TEKS
'''
PANGLIMA Komandemen Jawa Barat Jenderal Mayor R. Didi Kartasasmita terhenyak saat seorang anak buahnya membantah pendapatnya secara keras. Letnan Kolonel Eddie Soekardi, Komandan Resimen ke-3 TKR Jawa Barat, menyatakan bahwa perintah agar para anakbuahnya bekerjasama dengan tentara Inggris untuk menangani misi-misi internasional adalah sebuah ketidakmungkinan.
“Saya bersama Moefreni (Komandan Resimen Cikampek) dan Omon (Komandan Resimen Bandung), merasa itu sebagai lelucon yang tidak lucu…” kenang Eddie Soekardi.
Dibantah secara keras demikian, otomatis Didi menjadi emosi. Kendati ia sendiri tak menyetujui perintah tersebut, namun soal itu adalah kemutlakan bagi dirinya sebagai seorang tentara.
Baca juga: Kekecewaan Didi kepada Nasution
“Ini kan urusan politik! Jadilah kamu komandan resimen yang matang!” ujarnya seperti dilukiskan dalam buku Pertempuran Konvoi Sukabumi-Cianjur 1945-1946 karya Yoseph Iskandar, Dedi Kusnadi dan Jajang Suryani.
'''
TUGAS LATIHAN
A - Jawablah pertanyaan berikut berdasarkan teks tentang perselisihan Didi Kartasasmita dan Eddie Soekardi:
(i) Apa jabatan Letnan Kolonel Eddie Soekardi?
(ii) Resimen mana yang dipimpin Omon?
(iii) Dalam buku apa ucapan Didi kepada Eddie dilukiskan?
B - Tuliskan lanjutan teks tentang perselisihan Didi Kartasasmita dan Eddie Soekardi, mulai setelah kalimat terakhirnya.

DATA YANG DIBERIKAN
'''
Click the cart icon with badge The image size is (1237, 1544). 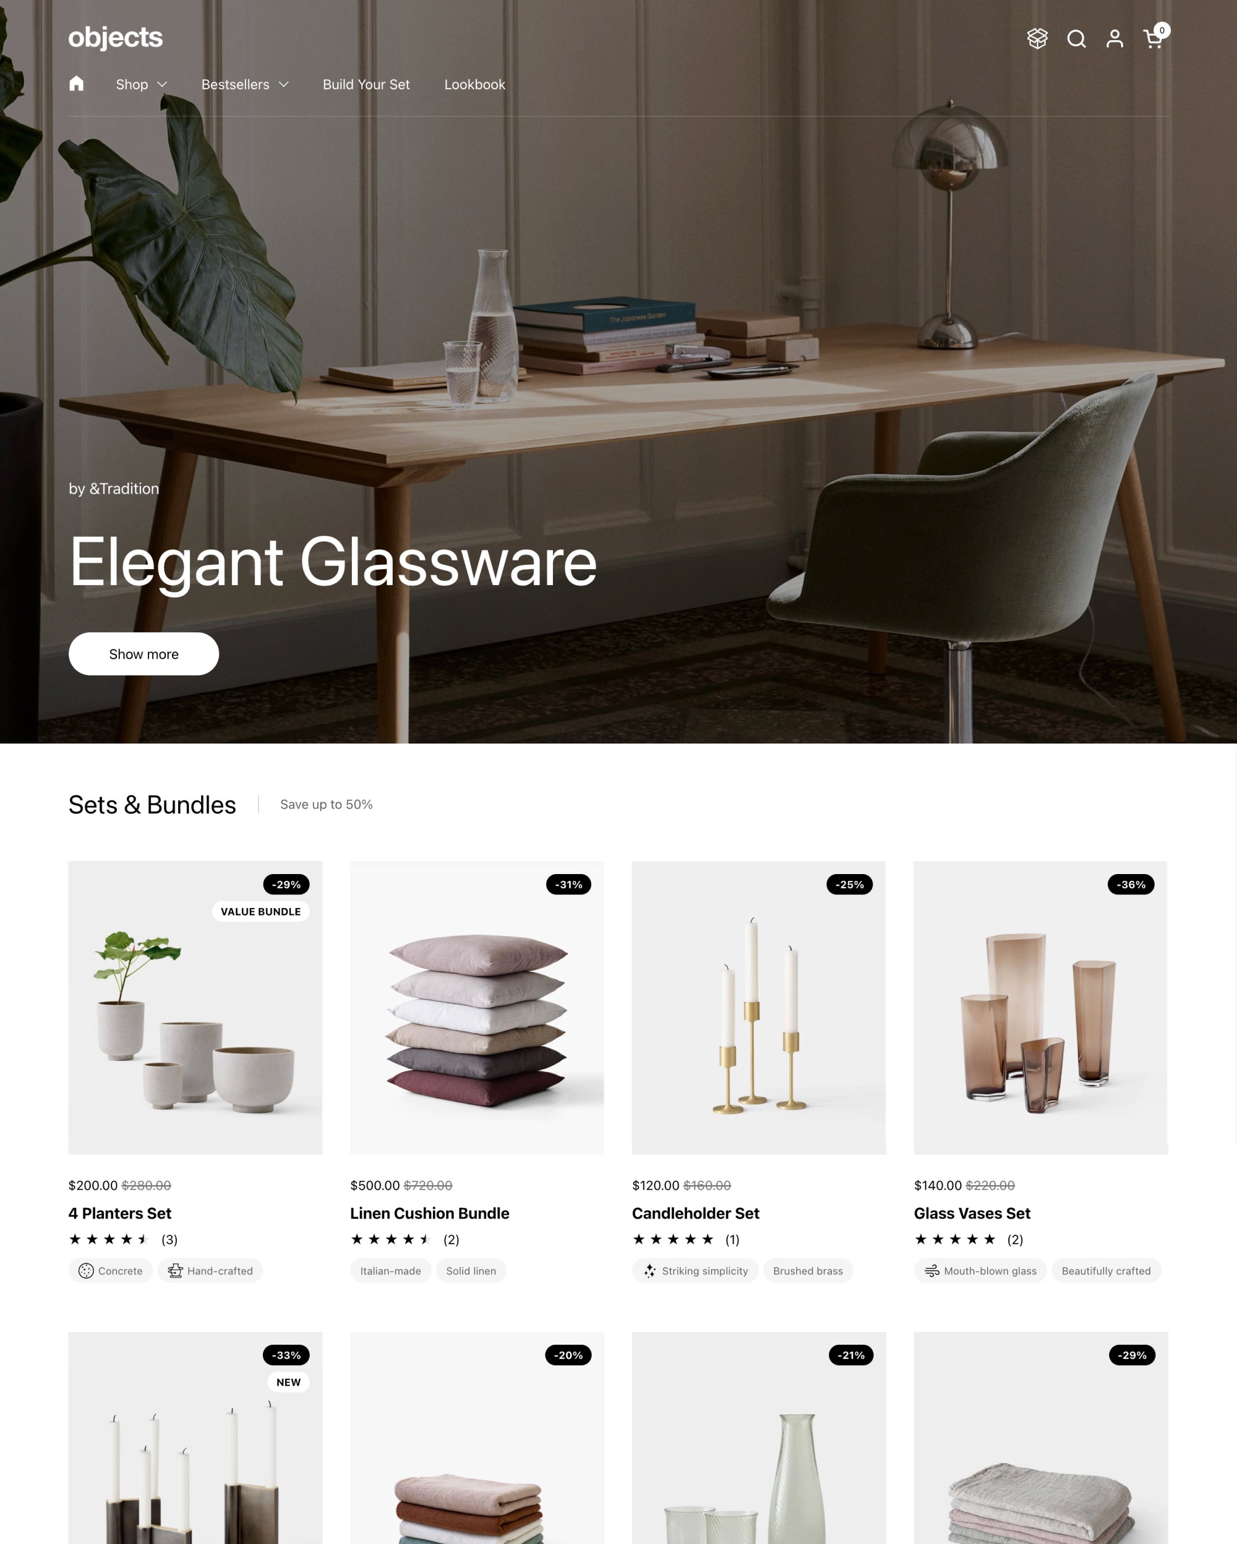click(1153, 37)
'''
JAWABAN YANG DIHARAPKAN
A -
(i) Komandan Resimen ke-3 TKR Jawa Barat.
(ii) Resimen Bandung.
(iii) Pertempuran Konvoi Sukabumi-Cianjur 1945-1946.

B -
Eddie sendiri mengaku kaget dengan sikap atasannya tersebut. Pada akhirnya, ia sadar bahwa dirinya hanyalah seorang prajurit yang harus melaksanakan apa yang dikatakan pimpinan.
“Saya lalu minta maaf dan berjanji kepada Pak Didi untuk coba memahami perintah itu,” ujarnya.
Kebijakan Sjahrir
Pada 15 November 1945, kabinet presidentil RI berubah menjadi kabinet parlementer di bawah Sutan Sjahrir sebagai perdana menteri-nya. Naiknya Sjahrir menjadikan pihak Belanda dan Inggris “bernafas agak lega”. Setidaknya, Sjahrir dianggap lebih bebas dari pengaruh Jepang, moderat dan merupakan bagian dari kekuatan sosialisme demokrat dunia, ideologi yang banyak dianut oleh para tokoh dari negara-negara pemenang perang seperti Inggris.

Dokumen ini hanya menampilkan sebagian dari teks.